Department of State Offers Reward for Information to Bring Guinea-Bissau Narcotics Trafficker to Justice

Today the U.S. Department of State announces a reward offer of up to $5 million for information leading to the arrest and/or conviction of Guinea-Bissau national Antonio Indjai. Indjai is the former head of the Guinea-Bissau Armed Forces and has been the subject of a United Nations travel ban since May 2012, as a result of his participation in an April 2012 coup d'état in Guinea-Bissau. Indjai led a criminal organization which took an active part in drug trafficking in Guinea Bissau and the region for many years, even while serving as head of the Guinea Bissau Armed Forces. Indjai was seen as one of the most powerful destabilizing figures in Guinea-Bissau, operating freely throughout West Africa, using illegal proceeds to corrupt and destabilize other foreign governments and undermine the rule of law throughout the region.

According to a January 2013 indictment, in the summer of 2012, the Drug Enforcement Administration (DEA) confidential sources began communicating with Indjai and his co-conspirator associates in Guinea-Bissau. Between June and November 2012, Indjai agreed to receive and store multi-ton quantities of cocaine purportedly owned by the Revolutionary Armed Forces of Colombia (FARC), which he understood would be sold for the benefit of the FARC. Indjai and his co-conspirators agreed that a portion of the received cocaine would be used to pay Guinea-Bissau government officials. In addition, Indjai and other co-conspirators agreed to purchase weapons, including anti-aircraft missiles, for the FARC using drug proceeds and established a front company in Guinea-Bissau to complete the illicit weapons transactions, further destabilizing West Africa and Latin America.

Indjai has been charged with narcoterrorism conspiracy, conspiracy to import cocaine, conspiracy to provide material support to a foreign terrorist organization, and conspiracy to acquire and transfer anti-aircraft missiles.

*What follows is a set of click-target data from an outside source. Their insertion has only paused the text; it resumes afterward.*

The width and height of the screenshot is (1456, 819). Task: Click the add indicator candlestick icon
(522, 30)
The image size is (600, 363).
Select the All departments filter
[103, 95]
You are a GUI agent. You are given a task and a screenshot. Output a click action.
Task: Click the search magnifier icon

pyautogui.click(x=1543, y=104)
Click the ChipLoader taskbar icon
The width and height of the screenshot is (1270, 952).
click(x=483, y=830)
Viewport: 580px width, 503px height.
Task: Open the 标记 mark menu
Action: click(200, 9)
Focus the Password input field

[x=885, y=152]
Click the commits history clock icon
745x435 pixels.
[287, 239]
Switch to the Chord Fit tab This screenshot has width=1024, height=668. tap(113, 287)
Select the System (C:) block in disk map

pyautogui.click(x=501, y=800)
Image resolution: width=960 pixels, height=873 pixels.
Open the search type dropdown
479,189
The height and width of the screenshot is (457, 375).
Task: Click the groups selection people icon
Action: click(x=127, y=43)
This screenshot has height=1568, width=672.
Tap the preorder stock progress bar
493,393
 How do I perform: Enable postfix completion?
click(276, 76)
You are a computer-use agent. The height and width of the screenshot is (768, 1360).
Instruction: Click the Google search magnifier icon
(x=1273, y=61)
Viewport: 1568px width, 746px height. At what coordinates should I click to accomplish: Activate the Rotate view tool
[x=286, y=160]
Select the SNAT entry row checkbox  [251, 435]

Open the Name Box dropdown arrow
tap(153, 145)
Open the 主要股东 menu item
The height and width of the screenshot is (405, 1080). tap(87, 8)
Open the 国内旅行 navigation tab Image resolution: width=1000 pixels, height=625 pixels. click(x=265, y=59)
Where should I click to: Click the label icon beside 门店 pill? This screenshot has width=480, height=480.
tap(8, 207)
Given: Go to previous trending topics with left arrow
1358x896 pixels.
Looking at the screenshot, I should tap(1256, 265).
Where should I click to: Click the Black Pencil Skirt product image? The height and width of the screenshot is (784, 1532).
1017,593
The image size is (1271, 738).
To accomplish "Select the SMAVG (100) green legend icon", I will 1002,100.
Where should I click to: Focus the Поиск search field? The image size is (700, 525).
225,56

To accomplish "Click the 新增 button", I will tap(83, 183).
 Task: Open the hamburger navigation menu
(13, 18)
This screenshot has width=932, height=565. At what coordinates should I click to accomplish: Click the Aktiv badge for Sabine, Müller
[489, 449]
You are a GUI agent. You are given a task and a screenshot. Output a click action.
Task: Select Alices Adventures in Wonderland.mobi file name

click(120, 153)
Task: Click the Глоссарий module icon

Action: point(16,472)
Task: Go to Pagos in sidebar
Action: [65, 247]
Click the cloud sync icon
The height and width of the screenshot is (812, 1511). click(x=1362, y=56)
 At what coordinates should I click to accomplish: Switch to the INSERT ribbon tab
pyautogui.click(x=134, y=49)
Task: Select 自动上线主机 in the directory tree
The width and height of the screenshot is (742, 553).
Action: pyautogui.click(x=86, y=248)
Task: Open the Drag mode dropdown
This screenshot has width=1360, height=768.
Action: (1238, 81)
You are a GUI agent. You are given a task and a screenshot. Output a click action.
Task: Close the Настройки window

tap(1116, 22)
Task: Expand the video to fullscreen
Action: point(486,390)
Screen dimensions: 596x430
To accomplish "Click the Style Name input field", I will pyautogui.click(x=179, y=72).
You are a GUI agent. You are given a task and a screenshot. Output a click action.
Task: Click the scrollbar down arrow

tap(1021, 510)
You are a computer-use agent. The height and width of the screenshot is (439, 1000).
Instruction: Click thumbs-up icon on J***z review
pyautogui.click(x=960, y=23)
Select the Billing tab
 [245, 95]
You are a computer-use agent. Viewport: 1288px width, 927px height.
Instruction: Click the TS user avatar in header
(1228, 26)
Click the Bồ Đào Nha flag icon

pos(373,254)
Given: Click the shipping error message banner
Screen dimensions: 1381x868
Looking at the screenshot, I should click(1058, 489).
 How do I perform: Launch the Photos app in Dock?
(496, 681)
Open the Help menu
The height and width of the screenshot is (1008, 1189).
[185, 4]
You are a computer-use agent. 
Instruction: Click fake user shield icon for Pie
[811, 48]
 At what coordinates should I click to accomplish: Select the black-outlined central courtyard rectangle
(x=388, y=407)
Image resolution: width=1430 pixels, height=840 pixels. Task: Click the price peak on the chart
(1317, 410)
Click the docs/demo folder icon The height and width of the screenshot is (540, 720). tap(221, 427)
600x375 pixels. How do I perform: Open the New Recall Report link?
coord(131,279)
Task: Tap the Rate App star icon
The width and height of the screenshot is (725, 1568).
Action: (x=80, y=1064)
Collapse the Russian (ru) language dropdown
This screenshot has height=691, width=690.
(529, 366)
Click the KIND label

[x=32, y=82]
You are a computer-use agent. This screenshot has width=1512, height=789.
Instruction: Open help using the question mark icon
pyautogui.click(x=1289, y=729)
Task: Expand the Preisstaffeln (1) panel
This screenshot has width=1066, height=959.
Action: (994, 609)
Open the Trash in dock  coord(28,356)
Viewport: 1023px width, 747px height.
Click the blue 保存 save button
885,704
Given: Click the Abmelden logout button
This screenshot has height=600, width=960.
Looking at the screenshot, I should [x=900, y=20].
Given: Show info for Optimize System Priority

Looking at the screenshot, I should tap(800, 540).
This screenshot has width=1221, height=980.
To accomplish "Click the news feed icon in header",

This reward is offered under the Department of State's Narcotics Rewards Program (NRP). More than 75 transnational criminals and major narcotics traffickers have been brought to justice under the NRP and the Transnational Organized Crime Rewards Program (TOCRP) since the NRP's inception in 1986. The Department has paid more than $130 million in rewards for information leading to apprehensions. The Bureau of International Narcotics and Law Enforcement Affairs (INL) manages the NRP in close coordination with the DEA, the Federal Bureau of Investigation (FBI), U.S. Immigration and Customs Enforcement's Homeland Security Investigations (ICE/HSI), and other U.S. government agencies.